Convincing is about making words speak

Victor signed up for a ‘convincing through communication’ training course. He wants to learn how to use the words that will create the right mental images to engage employees in change. In other words, he wants to learn how to communicate for them and not for himself. He is ready to abandon his classic managerial lexicon which does not work, because it is meaningless for most people. Starting from what his employees feel, he will focus on the ‘real’ words, the mental images that speak and that will make his team evolve.

In short, Victor will learn to convince by communicating!

He has made it his mission to succeed in the next change mission. Because he has changed employer. And he has been given a major transformation project.

If you have to communicate in your professional life, wake up the Victor in you… you’ll be surprised by the result!

 

Why persuasion is so difficult

In a company, persuasion is a daily necessity. Changing operating methods, launching new ideas, successfully completing transformation projects, improving quality, ensuring safety at work, selling new products to customers, successful negotiation… This often requires investing a lot of energy for a result that does not always meet expectations. And there’s a reason for that: We do not use the ‘persuasion machine’ present in the form of the three brains that make up any human being.

The 3 brains that govern us
Did you know that the process of persuading a human being involves engaging the three brains that he possesses? Unfortunately, when we want to persuade, most of the time we deploy arguments that use just a small part of the first brain. So we shouldn’t be surprised that the impact of our communication is often unpredictable!

Our first brain is the one everyone knows. It contains 100 billion neurons. It is composed of two hemispheres. Simply put, the left side is essentially rational. It wants to understand everything, analyse everything and make a detailed assessment of the information provided to it, step by step. You should also realise that the left side does not want to take any risks. This is the origin of the resistance to change that one naturally observes in humans.

We all have a right brain hemisphere which is our spatial, creative, visual, relational side. It anticipates constantly. It is ready to take risks, without much calculation about them.

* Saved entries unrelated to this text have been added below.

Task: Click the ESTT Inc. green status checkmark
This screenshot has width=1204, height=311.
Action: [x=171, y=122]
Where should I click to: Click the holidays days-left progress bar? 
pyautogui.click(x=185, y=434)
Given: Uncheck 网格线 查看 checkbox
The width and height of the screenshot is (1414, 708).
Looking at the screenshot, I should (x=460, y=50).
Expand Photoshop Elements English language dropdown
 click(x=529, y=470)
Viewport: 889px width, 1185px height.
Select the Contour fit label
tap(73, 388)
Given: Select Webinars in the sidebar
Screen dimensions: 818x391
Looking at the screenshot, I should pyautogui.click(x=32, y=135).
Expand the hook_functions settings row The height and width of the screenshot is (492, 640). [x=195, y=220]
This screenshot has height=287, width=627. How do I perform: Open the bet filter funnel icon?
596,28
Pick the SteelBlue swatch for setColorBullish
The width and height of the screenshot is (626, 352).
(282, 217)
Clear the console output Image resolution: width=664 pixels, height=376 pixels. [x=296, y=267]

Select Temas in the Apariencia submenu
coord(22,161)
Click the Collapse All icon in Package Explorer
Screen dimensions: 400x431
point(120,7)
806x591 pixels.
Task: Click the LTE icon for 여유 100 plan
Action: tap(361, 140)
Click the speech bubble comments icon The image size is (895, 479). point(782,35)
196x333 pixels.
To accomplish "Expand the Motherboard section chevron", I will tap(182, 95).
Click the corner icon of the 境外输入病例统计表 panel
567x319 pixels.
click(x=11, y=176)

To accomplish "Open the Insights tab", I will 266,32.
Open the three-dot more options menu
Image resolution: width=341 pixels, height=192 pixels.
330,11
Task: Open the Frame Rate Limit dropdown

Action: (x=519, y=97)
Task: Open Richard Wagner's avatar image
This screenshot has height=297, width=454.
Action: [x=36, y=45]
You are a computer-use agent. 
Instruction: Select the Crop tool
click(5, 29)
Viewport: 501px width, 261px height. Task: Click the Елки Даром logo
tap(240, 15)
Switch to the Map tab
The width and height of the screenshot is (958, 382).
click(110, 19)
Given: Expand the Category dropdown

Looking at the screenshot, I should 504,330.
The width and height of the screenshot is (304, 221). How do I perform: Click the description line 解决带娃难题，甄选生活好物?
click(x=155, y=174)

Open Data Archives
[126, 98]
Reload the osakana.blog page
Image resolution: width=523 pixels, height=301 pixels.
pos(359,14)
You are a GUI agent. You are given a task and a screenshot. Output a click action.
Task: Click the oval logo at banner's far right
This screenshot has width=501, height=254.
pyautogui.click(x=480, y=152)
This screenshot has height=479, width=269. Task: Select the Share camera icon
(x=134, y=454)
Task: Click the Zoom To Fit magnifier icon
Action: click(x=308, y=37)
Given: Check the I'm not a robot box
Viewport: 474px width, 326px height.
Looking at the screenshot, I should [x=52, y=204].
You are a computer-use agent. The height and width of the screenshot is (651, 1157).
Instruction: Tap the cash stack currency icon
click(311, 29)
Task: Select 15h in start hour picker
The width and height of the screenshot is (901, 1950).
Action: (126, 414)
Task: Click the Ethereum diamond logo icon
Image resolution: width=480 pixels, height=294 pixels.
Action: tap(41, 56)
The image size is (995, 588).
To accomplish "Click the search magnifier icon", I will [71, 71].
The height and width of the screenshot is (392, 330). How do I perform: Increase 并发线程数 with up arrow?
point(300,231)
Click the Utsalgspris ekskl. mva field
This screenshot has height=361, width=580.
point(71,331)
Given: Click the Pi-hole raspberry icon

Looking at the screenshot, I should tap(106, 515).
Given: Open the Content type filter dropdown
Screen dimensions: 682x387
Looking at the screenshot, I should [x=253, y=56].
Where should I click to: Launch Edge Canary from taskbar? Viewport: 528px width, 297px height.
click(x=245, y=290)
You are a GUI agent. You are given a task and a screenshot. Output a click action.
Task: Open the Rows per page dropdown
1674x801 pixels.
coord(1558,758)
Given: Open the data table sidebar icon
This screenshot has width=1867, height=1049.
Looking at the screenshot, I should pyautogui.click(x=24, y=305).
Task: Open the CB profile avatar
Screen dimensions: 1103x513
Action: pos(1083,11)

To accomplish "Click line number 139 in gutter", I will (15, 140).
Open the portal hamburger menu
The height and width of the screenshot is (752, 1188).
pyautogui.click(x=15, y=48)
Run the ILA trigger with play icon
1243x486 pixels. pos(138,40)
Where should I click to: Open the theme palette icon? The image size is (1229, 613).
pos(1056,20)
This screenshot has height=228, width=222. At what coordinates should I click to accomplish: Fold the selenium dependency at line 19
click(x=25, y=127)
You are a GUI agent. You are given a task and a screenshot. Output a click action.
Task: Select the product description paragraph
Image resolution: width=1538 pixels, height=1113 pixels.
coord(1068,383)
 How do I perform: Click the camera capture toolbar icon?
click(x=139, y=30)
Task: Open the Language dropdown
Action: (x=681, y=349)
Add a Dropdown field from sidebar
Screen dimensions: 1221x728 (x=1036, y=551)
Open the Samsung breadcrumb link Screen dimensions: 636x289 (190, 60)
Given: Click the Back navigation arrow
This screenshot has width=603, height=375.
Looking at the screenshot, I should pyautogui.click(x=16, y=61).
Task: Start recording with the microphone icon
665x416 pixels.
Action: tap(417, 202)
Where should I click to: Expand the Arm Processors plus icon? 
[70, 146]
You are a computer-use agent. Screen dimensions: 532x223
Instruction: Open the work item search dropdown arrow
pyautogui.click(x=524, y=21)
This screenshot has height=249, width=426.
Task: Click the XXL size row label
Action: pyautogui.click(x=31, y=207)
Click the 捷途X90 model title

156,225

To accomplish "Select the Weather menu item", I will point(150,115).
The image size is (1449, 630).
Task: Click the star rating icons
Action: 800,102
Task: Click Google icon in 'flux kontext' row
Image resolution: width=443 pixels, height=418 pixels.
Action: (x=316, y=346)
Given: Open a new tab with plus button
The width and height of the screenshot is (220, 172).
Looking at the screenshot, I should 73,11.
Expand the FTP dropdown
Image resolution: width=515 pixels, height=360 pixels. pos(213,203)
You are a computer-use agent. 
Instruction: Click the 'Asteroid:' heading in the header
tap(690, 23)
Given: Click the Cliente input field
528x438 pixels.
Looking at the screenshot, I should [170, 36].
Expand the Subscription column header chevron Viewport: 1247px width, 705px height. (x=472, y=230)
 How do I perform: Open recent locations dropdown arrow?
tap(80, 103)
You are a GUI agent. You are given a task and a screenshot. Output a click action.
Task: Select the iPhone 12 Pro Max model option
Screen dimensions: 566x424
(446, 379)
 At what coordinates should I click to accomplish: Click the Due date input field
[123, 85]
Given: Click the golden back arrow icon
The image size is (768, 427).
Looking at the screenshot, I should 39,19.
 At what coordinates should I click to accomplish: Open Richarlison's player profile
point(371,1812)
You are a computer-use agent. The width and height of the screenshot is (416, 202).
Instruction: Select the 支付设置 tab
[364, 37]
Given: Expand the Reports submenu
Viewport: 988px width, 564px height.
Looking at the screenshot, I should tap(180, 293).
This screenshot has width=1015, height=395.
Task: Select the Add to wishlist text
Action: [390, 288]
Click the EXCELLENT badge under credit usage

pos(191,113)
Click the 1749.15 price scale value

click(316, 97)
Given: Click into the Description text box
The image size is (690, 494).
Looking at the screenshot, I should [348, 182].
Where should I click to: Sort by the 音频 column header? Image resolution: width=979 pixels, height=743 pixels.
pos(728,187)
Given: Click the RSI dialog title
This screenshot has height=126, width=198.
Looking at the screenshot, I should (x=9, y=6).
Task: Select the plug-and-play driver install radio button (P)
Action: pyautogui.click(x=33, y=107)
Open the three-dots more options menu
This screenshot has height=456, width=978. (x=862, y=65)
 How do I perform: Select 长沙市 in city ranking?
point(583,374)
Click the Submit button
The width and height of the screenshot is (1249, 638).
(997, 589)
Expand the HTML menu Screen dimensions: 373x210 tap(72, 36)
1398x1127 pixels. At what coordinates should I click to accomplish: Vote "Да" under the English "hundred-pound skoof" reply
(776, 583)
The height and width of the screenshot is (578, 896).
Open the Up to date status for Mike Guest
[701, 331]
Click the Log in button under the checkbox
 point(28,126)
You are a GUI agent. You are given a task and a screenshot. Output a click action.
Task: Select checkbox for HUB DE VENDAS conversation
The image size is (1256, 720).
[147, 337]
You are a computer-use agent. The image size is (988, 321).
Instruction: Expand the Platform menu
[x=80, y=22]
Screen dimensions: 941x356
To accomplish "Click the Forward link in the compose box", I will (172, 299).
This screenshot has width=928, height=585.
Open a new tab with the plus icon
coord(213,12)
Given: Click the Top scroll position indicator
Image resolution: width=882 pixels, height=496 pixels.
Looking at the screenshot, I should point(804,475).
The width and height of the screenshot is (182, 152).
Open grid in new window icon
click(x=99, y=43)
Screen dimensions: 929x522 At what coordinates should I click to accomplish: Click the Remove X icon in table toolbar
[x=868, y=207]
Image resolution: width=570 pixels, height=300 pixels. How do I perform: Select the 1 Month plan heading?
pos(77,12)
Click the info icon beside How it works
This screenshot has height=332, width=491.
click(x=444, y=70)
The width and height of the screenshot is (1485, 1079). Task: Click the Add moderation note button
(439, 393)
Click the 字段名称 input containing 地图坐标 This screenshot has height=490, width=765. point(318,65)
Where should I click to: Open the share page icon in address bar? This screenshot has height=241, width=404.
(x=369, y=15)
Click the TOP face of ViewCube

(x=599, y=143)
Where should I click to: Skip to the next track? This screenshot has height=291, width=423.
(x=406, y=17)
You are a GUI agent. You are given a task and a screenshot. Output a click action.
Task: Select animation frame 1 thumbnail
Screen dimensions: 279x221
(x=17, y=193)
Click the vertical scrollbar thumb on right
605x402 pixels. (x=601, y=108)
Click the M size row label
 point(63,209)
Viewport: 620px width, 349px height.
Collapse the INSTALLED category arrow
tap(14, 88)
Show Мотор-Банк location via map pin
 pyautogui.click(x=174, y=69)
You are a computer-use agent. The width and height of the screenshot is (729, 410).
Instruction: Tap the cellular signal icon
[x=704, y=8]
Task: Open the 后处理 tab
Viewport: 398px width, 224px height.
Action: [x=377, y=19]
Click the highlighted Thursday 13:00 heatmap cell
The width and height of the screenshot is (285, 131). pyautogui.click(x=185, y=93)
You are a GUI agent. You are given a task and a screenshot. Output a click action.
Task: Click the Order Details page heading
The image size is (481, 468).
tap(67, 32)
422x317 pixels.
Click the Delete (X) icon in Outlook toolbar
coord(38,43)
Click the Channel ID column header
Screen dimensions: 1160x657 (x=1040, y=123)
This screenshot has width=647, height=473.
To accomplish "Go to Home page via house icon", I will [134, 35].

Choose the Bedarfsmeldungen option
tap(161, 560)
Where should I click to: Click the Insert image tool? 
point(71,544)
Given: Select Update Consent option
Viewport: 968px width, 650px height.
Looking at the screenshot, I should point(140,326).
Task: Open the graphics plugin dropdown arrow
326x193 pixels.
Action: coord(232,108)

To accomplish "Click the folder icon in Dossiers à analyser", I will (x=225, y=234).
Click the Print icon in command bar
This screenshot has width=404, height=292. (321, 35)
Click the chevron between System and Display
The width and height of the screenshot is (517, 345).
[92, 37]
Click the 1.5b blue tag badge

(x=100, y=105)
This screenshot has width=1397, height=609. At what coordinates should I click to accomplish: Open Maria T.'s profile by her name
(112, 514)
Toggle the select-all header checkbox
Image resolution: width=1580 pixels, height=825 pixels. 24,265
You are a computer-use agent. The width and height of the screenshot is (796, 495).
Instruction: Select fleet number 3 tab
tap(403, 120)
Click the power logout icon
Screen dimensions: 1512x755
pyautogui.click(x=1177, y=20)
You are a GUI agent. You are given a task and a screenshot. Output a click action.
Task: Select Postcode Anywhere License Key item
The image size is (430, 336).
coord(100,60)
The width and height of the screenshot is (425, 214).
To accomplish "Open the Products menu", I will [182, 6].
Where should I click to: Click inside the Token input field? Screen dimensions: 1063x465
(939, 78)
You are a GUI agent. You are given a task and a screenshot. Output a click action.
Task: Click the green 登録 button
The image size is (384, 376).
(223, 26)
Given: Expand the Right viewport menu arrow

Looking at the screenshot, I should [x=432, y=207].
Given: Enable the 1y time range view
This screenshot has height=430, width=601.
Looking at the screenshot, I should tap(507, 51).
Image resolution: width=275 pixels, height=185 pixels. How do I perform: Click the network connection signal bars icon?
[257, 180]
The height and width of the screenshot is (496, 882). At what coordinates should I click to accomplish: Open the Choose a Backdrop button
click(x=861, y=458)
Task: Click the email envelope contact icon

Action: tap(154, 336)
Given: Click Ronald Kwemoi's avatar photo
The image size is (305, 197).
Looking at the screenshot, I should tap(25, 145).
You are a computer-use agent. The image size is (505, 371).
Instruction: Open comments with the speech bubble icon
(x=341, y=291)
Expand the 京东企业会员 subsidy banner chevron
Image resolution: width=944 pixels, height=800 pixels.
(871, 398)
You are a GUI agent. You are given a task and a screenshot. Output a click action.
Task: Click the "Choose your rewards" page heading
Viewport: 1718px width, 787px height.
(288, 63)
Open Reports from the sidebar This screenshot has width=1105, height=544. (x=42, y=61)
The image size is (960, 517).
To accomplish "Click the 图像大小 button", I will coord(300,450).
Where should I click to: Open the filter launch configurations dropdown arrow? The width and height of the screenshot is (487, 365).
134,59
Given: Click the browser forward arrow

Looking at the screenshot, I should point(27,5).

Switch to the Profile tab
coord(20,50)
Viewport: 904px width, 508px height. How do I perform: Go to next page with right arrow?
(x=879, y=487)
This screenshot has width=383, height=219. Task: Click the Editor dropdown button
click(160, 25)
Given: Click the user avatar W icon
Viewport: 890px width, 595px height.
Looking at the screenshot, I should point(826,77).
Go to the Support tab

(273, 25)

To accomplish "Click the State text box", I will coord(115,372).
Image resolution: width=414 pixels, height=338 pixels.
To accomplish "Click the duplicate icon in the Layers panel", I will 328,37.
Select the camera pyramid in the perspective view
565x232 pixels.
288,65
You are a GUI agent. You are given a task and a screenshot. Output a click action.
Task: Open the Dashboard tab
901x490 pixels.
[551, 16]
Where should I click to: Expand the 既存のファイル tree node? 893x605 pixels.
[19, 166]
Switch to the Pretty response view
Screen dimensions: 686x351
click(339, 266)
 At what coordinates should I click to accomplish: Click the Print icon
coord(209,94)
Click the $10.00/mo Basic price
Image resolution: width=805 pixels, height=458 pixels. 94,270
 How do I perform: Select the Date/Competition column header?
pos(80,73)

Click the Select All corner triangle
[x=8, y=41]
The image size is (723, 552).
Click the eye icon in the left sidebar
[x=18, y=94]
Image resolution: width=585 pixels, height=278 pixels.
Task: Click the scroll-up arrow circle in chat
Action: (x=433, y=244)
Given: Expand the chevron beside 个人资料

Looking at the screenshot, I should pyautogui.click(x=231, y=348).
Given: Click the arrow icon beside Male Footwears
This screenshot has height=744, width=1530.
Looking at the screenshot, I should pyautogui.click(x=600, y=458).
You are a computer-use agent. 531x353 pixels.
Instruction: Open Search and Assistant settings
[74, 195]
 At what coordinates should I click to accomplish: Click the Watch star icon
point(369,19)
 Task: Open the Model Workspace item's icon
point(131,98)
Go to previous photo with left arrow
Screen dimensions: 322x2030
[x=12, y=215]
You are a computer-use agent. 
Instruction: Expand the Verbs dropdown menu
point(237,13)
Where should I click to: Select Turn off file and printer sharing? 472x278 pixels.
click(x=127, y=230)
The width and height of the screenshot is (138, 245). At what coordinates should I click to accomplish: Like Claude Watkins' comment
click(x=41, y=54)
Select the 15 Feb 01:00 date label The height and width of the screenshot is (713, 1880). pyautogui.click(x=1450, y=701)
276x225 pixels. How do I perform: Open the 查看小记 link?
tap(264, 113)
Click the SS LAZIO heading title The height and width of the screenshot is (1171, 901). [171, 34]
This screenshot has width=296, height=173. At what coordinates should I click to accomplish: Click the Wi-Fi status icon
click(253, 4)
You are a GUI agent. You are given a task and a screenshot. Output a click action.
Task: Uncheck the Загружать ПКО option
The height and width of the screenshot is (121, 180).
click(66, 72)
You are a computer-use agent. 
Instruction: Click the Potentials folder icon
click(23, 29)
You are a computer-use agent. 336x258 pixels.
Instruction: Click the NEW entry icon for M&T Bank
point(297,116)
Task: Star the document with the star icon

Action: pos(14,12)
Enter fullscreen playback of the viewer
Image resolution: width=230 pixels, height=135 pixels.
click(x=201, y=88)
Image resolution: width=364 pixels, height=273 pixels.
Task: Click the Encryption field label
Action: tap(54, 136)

It works through mental images. Concepts, ideas, projects are all mental images, sometimes complex, that our brain has to decode.

A beneficial interaction
It was long thought that the two sides of the brain functioned with one being dominant over the other. At times either basically rational. Or then again, more emotional. But it has recently become clear that this is not the case at all. The two hemispheres are in constant interaction and continuously influence each other. When you communicate, you create a real ‘battle’ of the hemispheres in the hope that the outcome will be favourable to you.

Your communication will therefore be aimed at reassuring the left side of your target audience about the relevance of the arguments in order to control the analytical phase of reasoning. In doing so, your communication will also need to convey the ‘mental images’ that will lead to buy-in by the right side and then to action.

But never forget this: persuading an audience requires not only rational arguments, which is what 99% of managers do most of the time.

Rationality often fails to convince
Our second brain consists of our heart and our digestive system. It is composed of 540 million neurons. This second brain is the centre of our emotions. The most important decisions we make in our lives are initially processed by the two hemispheres of the first brain. But then, quite often it is based on ‘our gut feeling’ that we ultimately decide to go ahead or not, by ‘sensing’ that it’s the right decision.

In your communication you will therefore also have to integrate emotional arguments (the ‘what’s in it for me’) and action-orientated arguments to ‘move people’. By addressing the second brain and its emotional power of persuasion in this way, you double your persuasive impact.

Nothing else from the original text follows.